Opinion

They Didn't Want Ethiopian Jews in Israel, Either

It is terribly confusing, this combination of being both black and Jewish. It is confusing because racism based on skin color does not differentiate between citizens and non-citizens, between Muslims and Jews

African asylum seekers outside an Interior Ministry office in Tel Aviv, January 2018.
Chen Brill Agry / Amnesty International Israel

The public debate in Israel over the expulsion of asylum seekers to some African country is becoming increasingly charged. The more interesting part of the discussion how those who support deportation and the Israeli government are trying to walk a fine line and claim the decision has nothing to do with the deportees’ skin color, insisting they are “work infiltrators” and “illegals.”

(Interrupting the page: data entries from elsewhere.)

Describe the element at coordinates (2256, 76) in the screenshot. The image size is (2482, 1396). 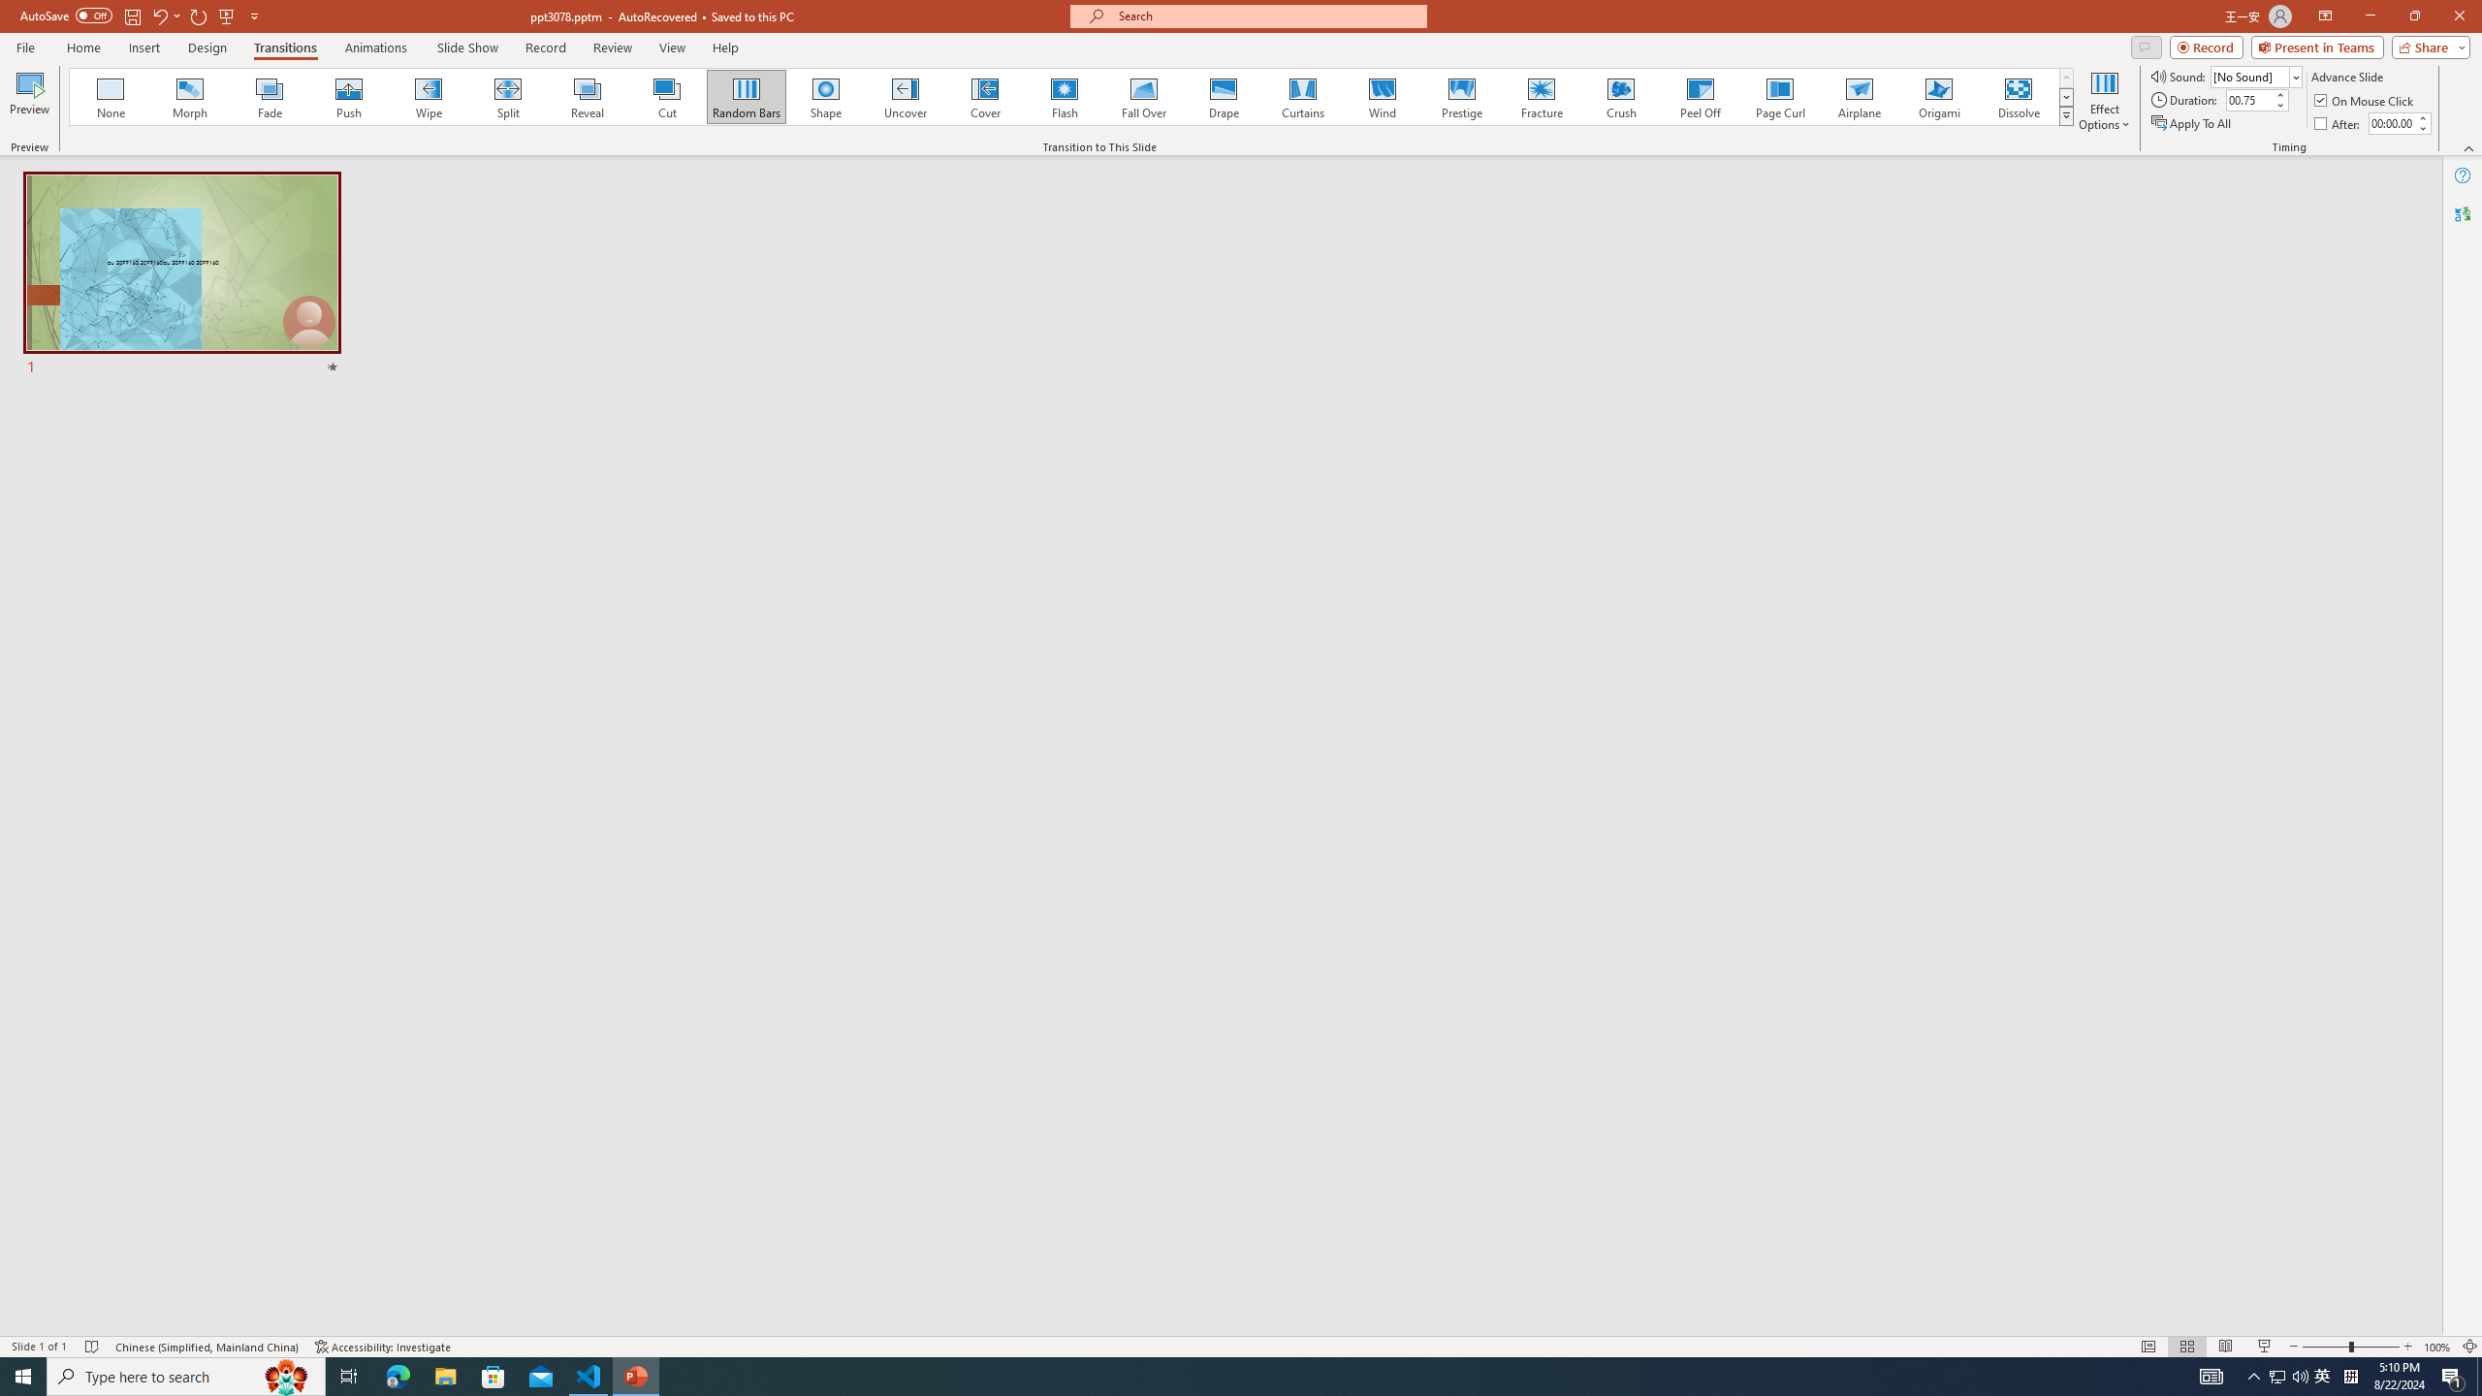
I see `'Sound'` at that location.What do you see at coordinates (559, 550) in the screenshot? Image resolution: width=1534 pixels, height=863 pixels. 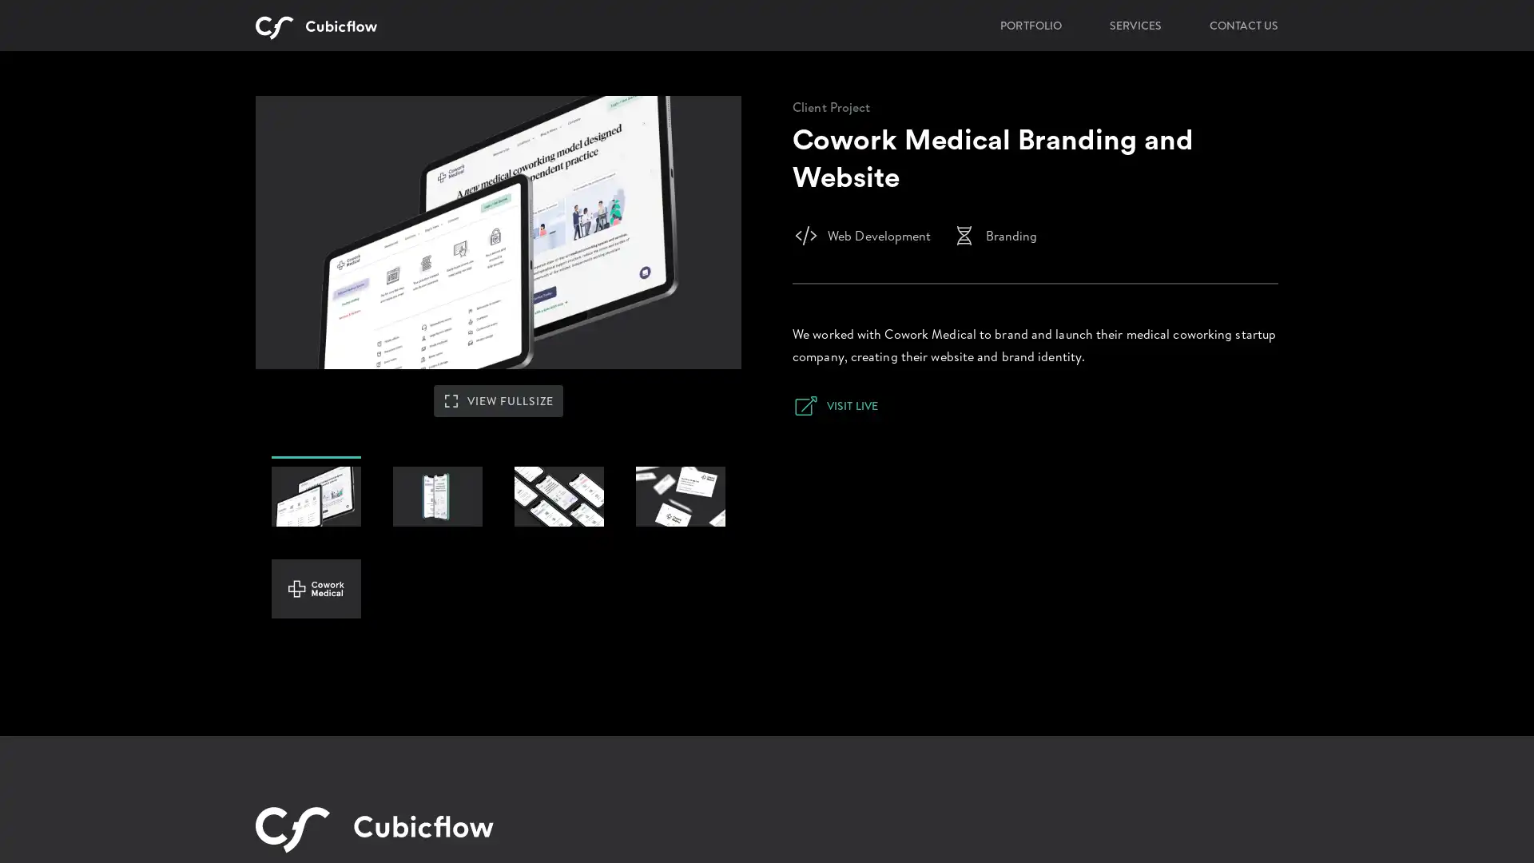 I see `#` at bounding box center [559, 550].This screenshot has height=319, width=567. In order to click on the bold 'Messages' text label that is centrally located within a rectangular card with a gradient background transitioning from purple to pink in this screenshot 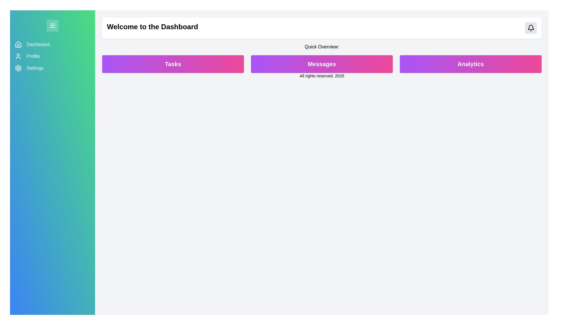, I will do `click(321, 64)`.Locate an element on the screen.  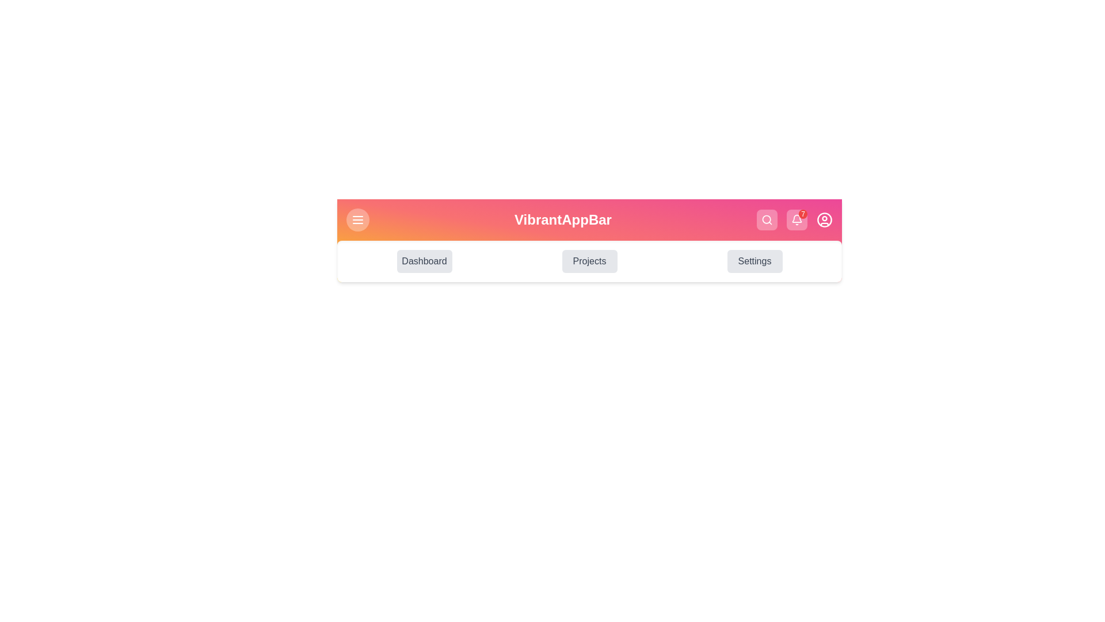
the menu button to toggle the menu visibility is located at coordinates (357, 219).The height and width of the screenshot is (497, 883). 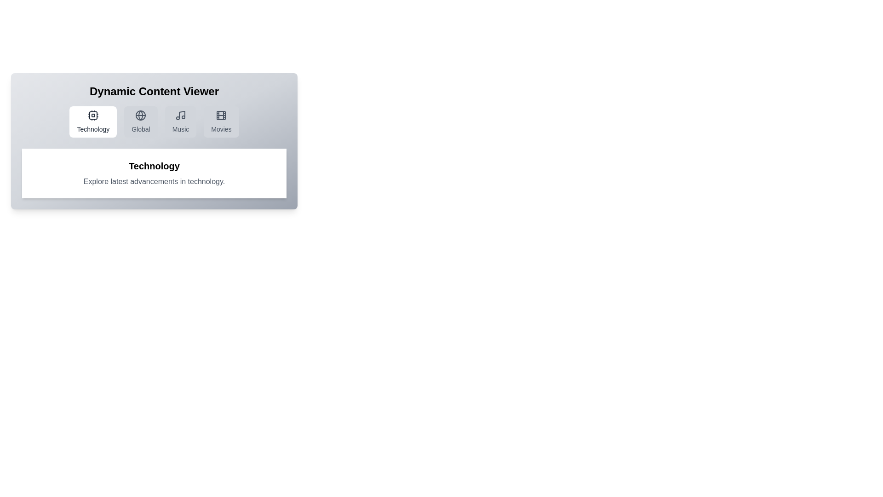 What do you see at coordinates (92, 121) in the screenshot?
I see `the Technology tab to display its content` at bounding box center [92, 121].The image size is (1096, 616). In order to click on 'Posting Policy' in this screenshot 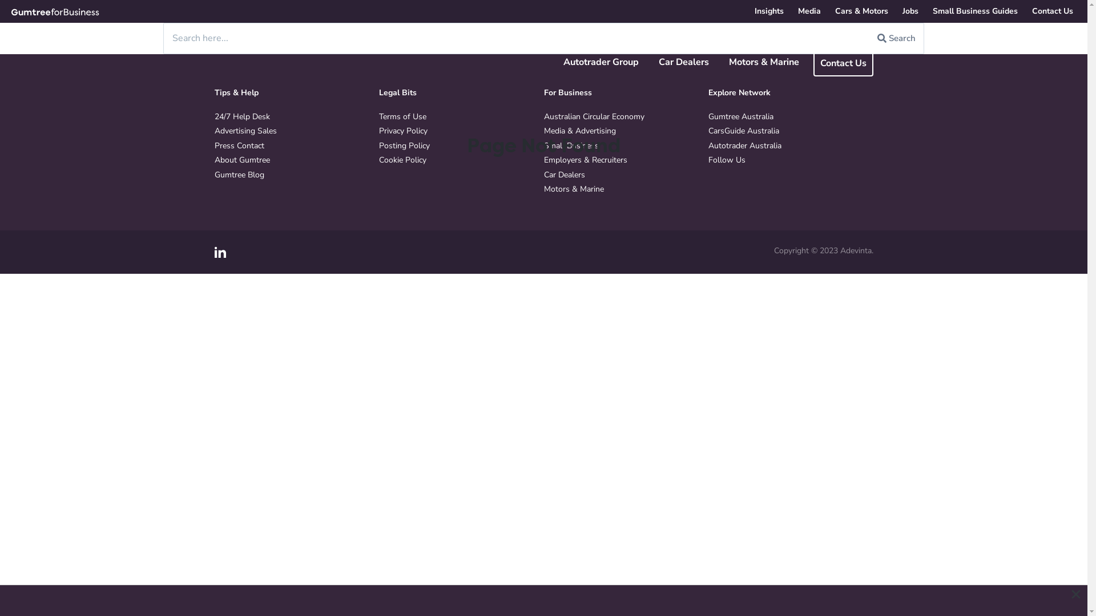, I will do `click(404, 145)`.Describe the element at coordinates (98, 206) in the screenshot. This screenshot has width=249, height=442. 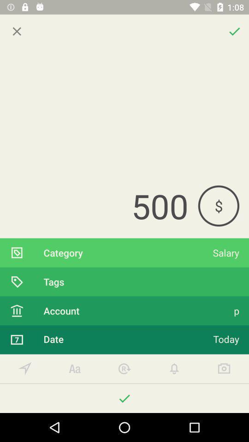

I thought about going to one of the Knesset hearings on the subject and starting a provocation: to speak up to one of the MKs and thereby lead him to the “logical” conclusion that a black woman attending a discussion like this must be a “work infiltrator.” Then he’d discover that I’m an Israeli citizen of Ethiopian background who feels so comfortable here that she dares open her mouth in the Knesset and criticize it, just like a first-class citizen.

It is terribly confusing, this combination of being both black and Jewish. It is confusing because racism based on skin color does not differentiate between citizens and non-citizens, between Muslims and Jews, and if Israel is instinctively against blacks then there is no reason it will not be against me too.

My imaginary Knesset member might say to himself: What a shame we didn’t take seriously the Litvak Report (for Prof. Yosef Litvak) that we labored over in the Absorption Ministry in 1973, and in which we explained clearly and unequivocally that the Ethiopians will find it difficult to integrate in our advanced Israeli society. Even the Israeli ambassador to Ethiopia, Hanan Aynor, wrote in 1973 that the Falashas were “primitive, illiterate, downtrodden and sick.” (From the doctoral thesis of Dr. Chen Tannenbaum-Domanovitz, “Zionism is Colorblind: The Debate Over the Immigration of Ethiopian Jewry (1970-1985),” 2013, in Hebrew).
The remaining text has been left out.